In a unanimous ruling, issued yesterday and reported on the front page of today’s New York Law Journal, the Appellate Division unanimously revered the conviction of a carjacker who had been sentenced to 5 1/2 years in prison because of repeated, improper comments made to a criminal defense lawyer in front of the jury. Judge Neary, who spent 28 years as a Westchester County Assistant District Attorney before becoming a judge was recently transferred from Westchester to the Bronx Court. The case in question stemmed from a trial in the Bronx.

Judge Neary, according to the Appellate Court decision referred to the defense attorney’s line of questioning at one point in the trial as “silly” and “irrelevant”. During summation, Judge Neary at one point told the defense attorney “you are turning this into a comedy and its not.”

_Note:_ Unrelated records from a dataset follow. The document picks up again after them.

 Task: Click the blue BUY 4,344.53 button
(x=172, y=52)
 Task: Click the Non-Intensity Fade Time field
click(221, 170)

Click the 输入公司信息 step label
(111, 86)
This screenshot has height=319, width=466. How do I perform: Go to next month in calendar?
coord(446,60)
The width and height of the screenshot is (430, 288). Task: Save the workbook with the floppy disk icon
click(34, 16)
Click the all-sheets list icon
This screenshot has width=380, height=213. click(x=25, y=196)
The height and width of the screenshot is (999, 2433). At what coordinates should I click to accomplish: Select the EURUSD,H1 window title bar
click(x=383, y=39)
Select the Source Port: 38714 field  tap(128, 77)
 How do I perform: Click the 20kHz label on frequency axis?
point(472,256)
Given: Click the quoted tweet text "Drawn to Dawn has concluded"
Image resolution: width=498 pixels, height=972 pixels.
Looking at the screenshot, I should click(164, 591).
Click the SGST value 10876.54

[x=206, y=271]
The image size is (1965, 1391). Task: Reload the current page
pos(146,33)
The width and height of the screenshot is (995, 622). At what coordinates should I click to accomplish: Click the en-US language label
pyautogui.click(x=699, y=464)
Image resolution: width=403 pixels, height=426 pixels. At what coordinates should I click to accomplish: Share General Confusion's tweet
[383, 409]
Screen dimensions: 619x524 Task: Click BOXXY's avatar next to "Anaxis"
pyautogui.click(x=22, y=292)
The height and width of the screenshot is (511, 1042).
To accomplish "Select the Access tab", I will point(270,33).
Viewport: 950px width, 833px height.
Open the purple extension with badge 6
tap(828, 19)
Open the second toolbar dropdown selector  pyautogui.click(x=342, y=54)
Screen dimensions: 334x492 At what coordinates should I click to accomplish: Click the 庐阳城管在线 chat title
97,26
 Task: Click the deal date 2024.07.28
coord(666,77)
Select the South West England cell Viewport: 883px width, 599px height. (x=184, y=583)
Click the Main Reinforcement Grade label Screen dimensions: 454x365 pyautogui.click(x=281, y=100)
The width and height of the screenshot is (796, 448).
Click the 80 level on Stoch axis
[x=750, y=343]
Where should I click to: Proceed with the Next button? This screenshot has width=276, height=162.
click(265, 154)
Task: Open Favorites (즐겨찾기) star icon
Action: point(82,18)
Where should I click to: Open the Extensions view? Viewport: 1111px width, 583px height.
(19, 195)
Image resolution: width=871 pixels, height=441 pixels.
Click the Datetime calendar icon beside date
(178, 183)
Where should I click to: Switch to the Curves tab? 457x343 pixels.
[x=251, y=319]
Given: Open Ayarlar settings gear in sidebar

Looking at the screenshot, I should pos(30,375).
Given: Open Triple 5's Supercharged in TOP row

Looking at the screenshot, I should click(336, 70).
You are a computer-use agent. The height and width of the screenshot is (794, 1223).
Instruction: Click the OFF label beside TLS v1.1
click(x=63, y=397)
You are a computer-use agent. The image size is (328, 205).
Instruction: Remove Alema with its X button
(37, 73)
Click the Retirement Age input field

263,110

“Most egregiously, however, when defense counsel objected during the People’s summation, the court did not merely overrule the objection, but stated: ‘Would you please behave like a professional, please and not like a clown.’ “People v. Leggett, 2869 3401/07, NYLJ 1202472024104 at 4 (App. Div. 1st, Decided September 14, 2010).

It is obviously very hard to win a trial before a jury when the supposedly neutral judge is telling the jury that your questions are irrelevant and that you are acting like a clown. The Appellate Court recognized that this conduct by the judge deprived the defendant of a fair trial.

The Appellate Division ordered that the defendant be given a new trial before a different Judge.